§ **Extract provided**
ALFRED E. BANDERA vs. WALTER T. DONOHUE & another.

Supreme Judicial Court of Massachusetts, Suffolk.

November 10, 1950.

December 6, 1950.

Present: QUA, C.J., LUMMUS, RONAN, WILKINS, & COUNIHAN, JJ.

D. Greer, for the defendants.

V.R. Brogna, for the plaintiff.

*564 RONAN, J.

This is an action of contract to recover rent for the months of July, August, and September, 1949, under a lease to the defendant Donohue for the term commencing on April 1, 1946, and, as extended, expiring on April 1, 1951. The lease authorized Donohue to assign to a corporation in which he should be the principal stockholder, but the assignment was not to affect his original liability on the lease and he was to become bound as guarantor for full performance of the lease by the corporation. Such an assignment was made; the assignee corporation was the other defendant. The judge found for the plaintiff after refusing to grant a request for a ruling which read as follows: "That where a tenant under a lease vacates the leased premises and thereafter the landlord permits an employee to use the premises as sleeping quarters, such action of the landlord constitutes an acceptance of a surrender and terminates any obligation for the payment of rent." The defendants appealed from an order of the Appellate Division dismissing the report.

§ **Data provided**

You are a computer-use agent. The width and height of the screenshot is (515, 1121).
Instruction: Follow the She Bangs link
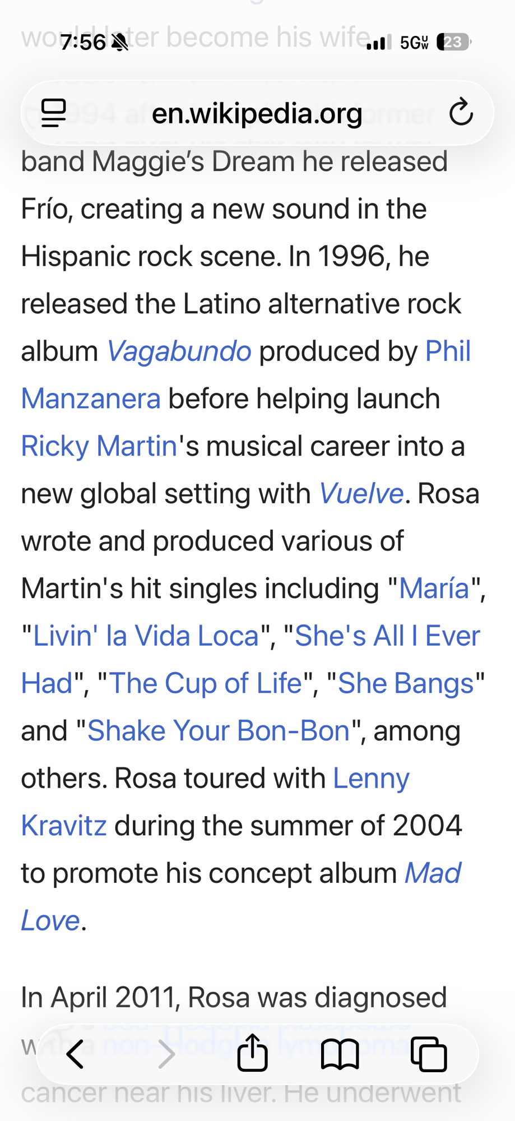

§ **Stated problem**
Translate this sentence from the rent case into Spanish: "Such an assignment was made; the assignee corporation was the other defendant." Nothing in the listing is needed here.

§ **Reply to the exercise**
Se realizó dicha cesión; la sociedad cesionaria era el otro demandado.